With the new system, Apple is addressing competing imperatives. On the one hand, the company faces requests from law enforcement officials to help stem the tide of child sex abuse, and on the other hand, privacy and security are core tenets of the Apple brand.

The new system, Apple believes, can balance both.

Dubbed "NeuralHash," the system is also designed to catch images of child sex abuse that have either been edited or are similar to ones known to law enforcement.

In the US, law enforcement maintains a database of known child sex abuse imagery that has been translated into "hashes," or codes, that positively identify an image of child sex abuse but cannot be used to reconstruct it.

Illustration of a magnifying glass over an iCloud icon
Only images uploaded to Apple's servers would be scanned under the new planImage: picture-alliance/dpa

iPhones will create a hash of the images uploaded to the company's iCloud storage service and compare it to the existing database.

The company has promised that a human review will occur before any information is passed to law enforcement.

A key aspect is that images will be checked before they arrive on company servers. Photos stored on the iPhone will not be checked, only those uploaded to the iCloud servers.

Users who feel their accounts were suspended improperly will have the right to appeal, the company said.

John Clark, the chief executive of the National Center for Missing & Exploited Children, said in a statement, "These new safety measures have lifesaving potential for children who are being enticed online and whose horrific images are being circulated in child sexual abuse material."

Privacy backlash centers on concerns of authoritarian overreach

While many cryptographers and security researchers see the need and utility for such technology from Apple, there are concerns that the technology is a gateway to greater demands by authoritarian states.

Matthew Green, a top cryptography researcher at Johns Hopkins University, raised two significant concerns.
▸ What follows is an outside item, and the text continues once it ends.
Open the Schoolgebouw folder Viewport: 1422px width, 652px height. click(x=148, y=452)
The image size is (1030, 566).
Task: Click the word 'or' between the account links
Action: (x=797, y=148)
On the one hand, vulnerable individuals such as dissidents or even business competitors could be targeted if they are sent harmless but malicious images designed to trick the system and make it scan as child sex abuse images. This could fool Apple's algorithm and alert law enforcement, effectively framing an innocent person.

A protester in Hong Kong holding a mobile phone
Rights groups worry what authoritarian regimes could do with the scanning technologyImage: AFP/P. Fong

The other concern Green has is what the technology permits.

"What happens when the Chinese government says, 'Here is a list of files that we want you to scan for," Green said. "Does Apple say no? I hope they say no, but their technology won't say no."

Green said he believes Apple has "sent a very clear signal" that in its view, "it is safe to build systems that scan users' phones for prohibited content."